Source information START

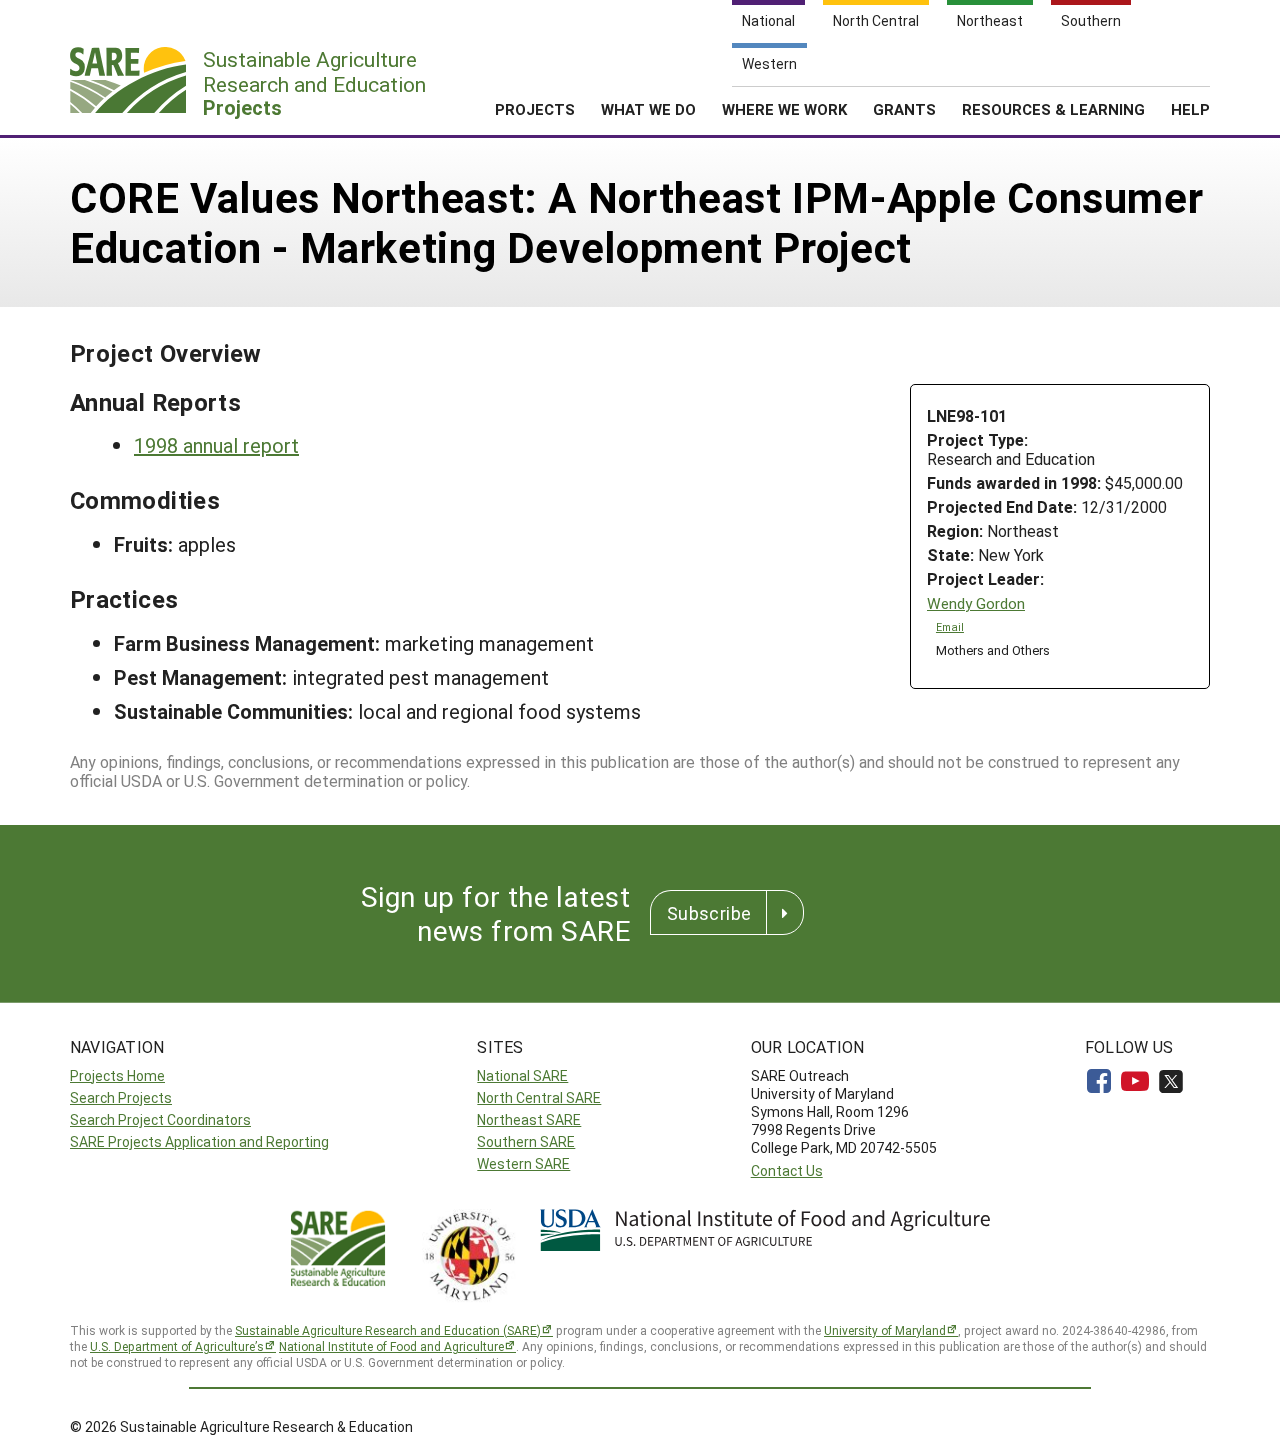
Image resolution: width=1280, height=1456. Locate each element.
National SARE (522, 1075)
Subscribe (709, 913)
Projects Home (117, 1075)
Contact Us (787, 1170)
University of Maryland (885, 1330)
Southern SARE (526, 1141)
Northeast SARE (529, 1119)
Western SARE (523, 1163)
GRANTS (904, 109)
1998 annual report (216, 445)
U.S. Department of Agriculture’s (177, 1346)
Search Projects (121, 1097)
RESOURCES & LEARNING (1053, 109)
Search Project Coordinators (160, 1119)
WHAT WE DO (648, 109)
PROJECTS (535, 109)
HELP (1190, 109)
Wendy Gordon (976, 603)
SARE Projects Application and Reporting (199, 1141)
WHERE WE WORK (784, 109)
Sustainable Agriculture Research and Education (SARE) (388, 1330)
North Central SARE (539, 1097)
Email (950, 627)
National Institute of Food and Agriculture (391, 1346)
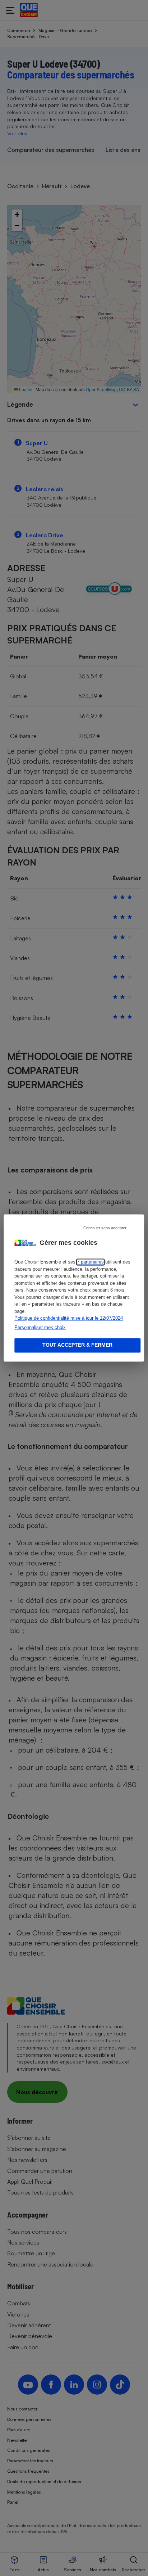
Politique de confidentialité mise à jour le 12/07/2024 (68, 1318)
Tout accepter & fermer (77, 1345)
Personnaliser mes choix (40, 1327)
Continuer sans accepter (104, 1228)
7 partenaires (90, 1262)
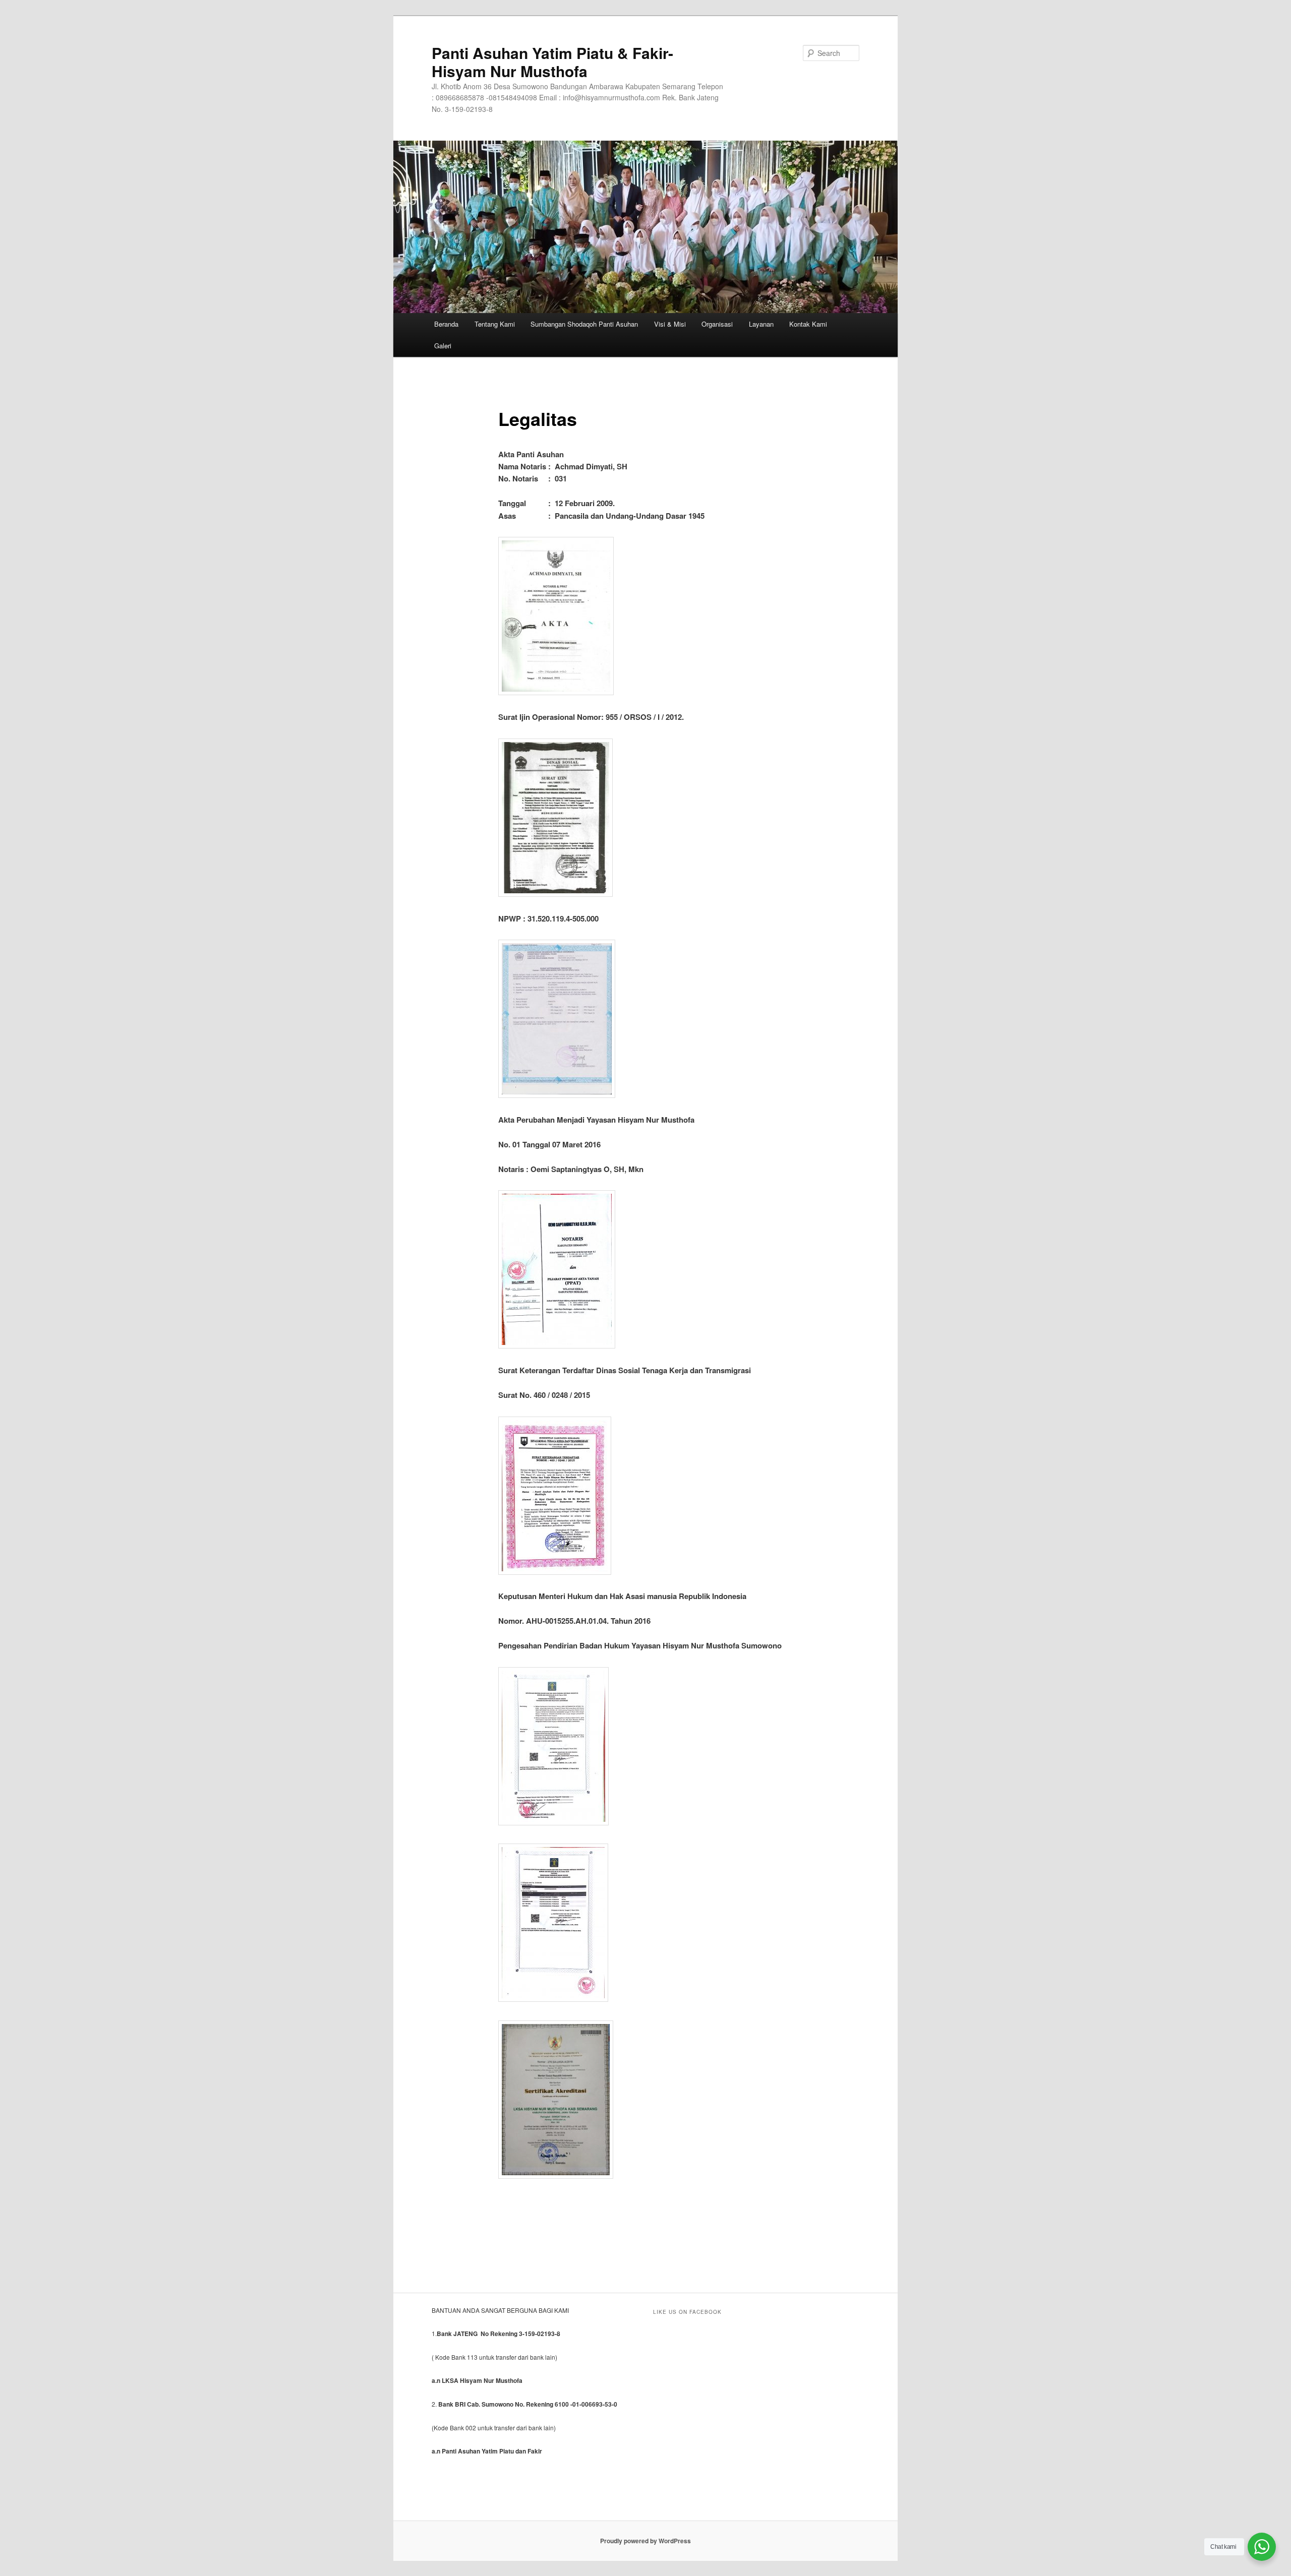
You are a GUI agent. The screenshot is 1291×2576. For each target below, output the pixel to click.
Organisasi (717, 324)
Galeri (442, 345)
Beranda (446, 324)
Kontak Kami (808, 324)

Source information END

What is expected
Copy out all of the entries exactly as they stand, with no pictures in your copy.

Answer to the problem
Image resolution: width=1280, height=1456. Locate each element.
National SARE (522, 1075)
Subscribe (709, 913)
Projects Home (117, 1075)
Contact Us (787, 1170)
University of Maryland (885, 1330)
Southern SARE (526, 1141)
Northeast SARE (529, 1119)
Western SARE (523, 1163)
GRANTS (904, 109)
1998 annual report (216, 445)
U.S. Department of Agriculture’s (177, 1346)
Search Projects (121, 1097)
RESOURCES & LEARNING (1053, 109)
Search Project Coordinators (160, 1119)
WHAT WE DO (648, 109)
PROJECTS (535, 109)
HELP (1190, 109)
Wendy Gordon (976, 603)
SARE Projects Application and Reporting (199, 1141)
WHERE WE WORK (784, 109)
Sustainable Agriculture Research and Education (SARE) (388, 1330)
North Central SARE (539, 1097)
Email (950, 627)
National Institute of Food and Agriculture (391, 1346)
Politique de confidentialité mise à jour le 12/07/2024 (68, 1318)
Tout accepter & fermer (77, 1345)
Personnaliser mes choix (40, 1327)
Continuer sans accepter (104, 1228)
7 partenaires (90, 1262)
You are a GUI agent. The screenshot is 1291×2576. For each target below, output the pixel to click.
Organisasi (717, 324)
Galeri (442, 345)
Beranda (446, 324)
Kontak Kami (808, 324)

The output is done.